Cette discipline possède une image assez élitiste. Que nous dit l’histoire ?
Guillaume Goutte : L’alpinisme est né dans la première moitié du XIXe siècle, au sein de la haute société britannique. Seuls les aristocrates et les grands bourgeois avaient le temps et les moyens financiers pour s’adonner à ce nouveau loisir loin de chez eux. Les premières structures qui naissent un peu partout en Europe, dont le célèbre Club alpin français (CAF), n’échapperont pas à ce schéma. Jusqu’aux années 1920, l’alpinisme restera essentiellement une histoire de puissants.
Quels furent les principaux acteurs de la démocratisation de l’alpinisme en France ?
Guillaume Goutte : À la toute fin du XIXe siècle, on assiste à l’essor de groupes de montagne populaires, notamment en Isère. La plupart de ces associations s’inscrivent dans ce que l’on a appelé le « paternalisme ouvrier » : des bourgeois créent des structures pour organiser, mais surtout encadrer, les loisirs de plein air de la classe ouvrière. À noter toutefois qu’il s’agit moins d’alpinisme que de randonnée, l’idée étant surtout de proposer aux travailleurs un autre horizon que le bar après une semaine de travail. Certains commencent cependant à critiquer l’entre-soi des institutions comme le CAF. La première grosse pierre de l’alpinisme populaire est posée en 1919. Une section des Amis de la nature est créée en Alsace et investit les Vosges, avant d’essaimer en région parisienne et dans les Alpes. Mais il faut vraiment attendre 1936, avec la naissance du Groupe alpin populaire et la création des congés payés, pour voir apparaître un alpinisme travailliste, c’est-à-dire organisé par les travailleurs et pour les travailleurs. Passé la guerre, la FSGT va œuvrer à sa structuration à travers ses clubs, sa commission montagne-escalade, ses formations... L’idée ; c’est de déboulonner la statue de l’alpiniste héroïque, qui brave la mort au quotidien, pour faire de l’alpinisme une activité accessible à tous.

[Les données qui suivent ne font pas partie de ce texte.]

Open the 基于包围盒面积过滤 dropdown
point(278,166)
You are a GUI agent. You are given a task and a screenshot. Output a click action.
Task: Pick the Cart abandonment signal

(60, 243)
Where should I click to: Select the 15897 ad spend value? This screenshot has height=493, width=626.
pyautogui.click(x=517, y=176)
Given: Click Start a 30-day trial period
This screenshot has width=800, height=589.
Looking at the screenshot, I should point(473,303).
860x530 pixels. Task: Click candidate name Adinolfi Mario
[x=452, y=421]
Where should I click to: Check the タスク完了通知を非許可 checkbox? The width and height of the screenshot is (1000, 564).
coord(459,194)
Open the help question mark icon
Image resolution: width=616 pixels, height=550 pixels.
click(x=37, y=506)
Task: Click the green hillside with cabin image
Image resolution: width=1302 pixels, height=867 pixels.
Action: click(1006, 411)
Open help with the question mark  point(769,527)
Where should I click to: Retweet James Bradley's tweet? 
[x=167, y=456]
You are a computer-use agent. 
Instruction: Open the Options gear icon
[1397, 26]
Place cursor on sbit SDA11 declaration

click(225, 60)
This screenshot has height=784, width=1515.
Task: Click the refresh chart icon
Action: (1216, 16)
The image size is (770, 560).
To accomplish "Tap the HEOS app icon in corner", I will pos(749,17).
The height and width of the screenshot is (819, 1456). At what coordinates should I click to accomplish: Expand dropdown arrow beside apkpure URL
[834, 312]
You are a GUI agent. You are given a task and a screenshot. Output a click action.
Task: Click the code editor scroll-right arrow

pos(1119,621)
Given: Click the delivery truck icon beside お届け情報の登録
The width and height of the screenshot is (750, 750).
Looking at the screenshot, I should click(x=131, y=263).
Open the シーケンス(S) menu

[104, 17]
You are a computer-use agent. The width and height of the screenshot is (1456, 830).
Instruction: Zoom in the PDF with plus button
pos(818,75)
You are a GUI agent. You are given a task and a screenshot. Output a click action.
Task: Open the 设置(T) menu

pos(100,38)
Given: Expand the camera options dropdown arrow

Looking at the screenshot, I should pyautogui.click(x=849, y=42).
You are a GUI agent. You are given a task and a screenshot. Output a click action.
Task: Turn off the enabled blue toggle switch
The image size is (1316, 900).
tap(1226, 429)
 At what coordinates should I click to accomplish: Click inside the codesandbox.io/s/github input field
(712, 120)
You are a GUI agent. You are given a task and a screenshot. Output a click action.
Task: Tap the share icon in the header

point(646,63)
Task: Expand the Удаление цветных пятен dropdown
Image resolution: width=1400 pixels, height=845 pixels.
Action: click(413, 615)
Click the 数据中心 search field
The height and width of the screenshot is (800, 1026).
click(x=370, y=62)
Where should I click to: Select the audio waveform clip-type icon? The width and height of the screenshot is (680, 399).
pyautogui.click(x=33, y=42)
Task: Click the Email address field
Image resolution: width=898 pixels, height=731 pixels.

Quelles sont les valeurs que l'on retrouve au sein du mouvement libertaire et de l’alpinisme populaire ?
Guillaume Goutte : L’autonomie, la responsabilité et la solidarité font partie du projet politique de l’anarchisme, de ce fédéralisme libertaire théorisé par Proudhon, mis en pratique lors la première Internationale et expérimenté dans l’Espagne révolutionnaire de 1936. Fondant l’expérience autogestionnaire, ces trois valeurs sont aussi au cœur de l’alpinisme populaire. En effet, les alpinistes progressent dans un univers difficile et potentiellement dangereux en étant reliés par une corde qui incarne aussi bien la solidarité que la responsabilité. La solidarité, car si l’un dévisse, l’autre peut enrayer la chute et éviter le drame. La responsabilité, car s’encorder c’est s’engager à garantir la sécurité de son compagnon. L’autonomie suppose quant à elle l’apprentissage, et donc la formation, la transmission des savoirs, en lieu et place d’un alpinisme commercial où le second de cordée est condamné à marcher dans les pas du premier, à suivre aveuglément.
L’alpinisme est-elle une forme de résistance ?
Guillaume Goutte : Disons que l’alpinisme a été mis au service des résistances et des révoltes. En Espagne, le mouvement anarchiste a par exemple été à l’origine de ce qu’on a appelé l’excursionnisme libertaire. Ses structures organisaient des randonnées en montagne, mais c’était aussi un moyen de tenir des réunions clandestines. Pendant la guerre d’Espagne et la dictature franquiste, les Pyrénées voient fleurir des réseaux de passage clandestins animés par des militants anarchistes. Au XXIe siècle, les maraudeurs du col de Mont genèvre, dans les Hautes-Alpes, perpétuent ce devoir de solidarité. Chaque année, ce point de passage entre l’Italie et la France est emprunté par des dizaines de migrants en quête d’une vie meilleure et de sécurité. Traqués par la police, ils se retrouvent à prendre des « chemins de traverse » souvent exposés, surtout en hiver, d’autant qu’ils n’ont pas les équipements adéquats. Des citoyens solidaires et des militants organisent donc des maraudes pour venir en aide à celles et ceux qui sont en détresse. La montagne est également un objet politique, un environnement à défendre contre les agressions du tourisme et de l’industrie. Dans le cadre des luttes écologiques, l’alpinisme est régulièrement convoqué. Parce qu’il est esthétique et qu’il brasse un imaginaire puissant, il permet de médiatiser des combats qui peinent à trouver l’intérêt de l’opinion et des institutions. Je pense notamment à la zone à défendre installée en octobre 2023 sur le glacier de la Girose, dans le massif des Écrins, pour protester contre la construction d’un troisième tronçon du téléphérique de La Grave. Enfin, la montagne peut aussi devenir un « théâtre », une sorte de tribune pour les luttes, et pas seulement écologiques. En 2020, un drapeau de la CGT a ainsi été déployé sur un sommet alpin en solidarité avec les 512 salariés de la Société d’agences et de diffusion licenciés à la suite de la liquidation de leur entreprise.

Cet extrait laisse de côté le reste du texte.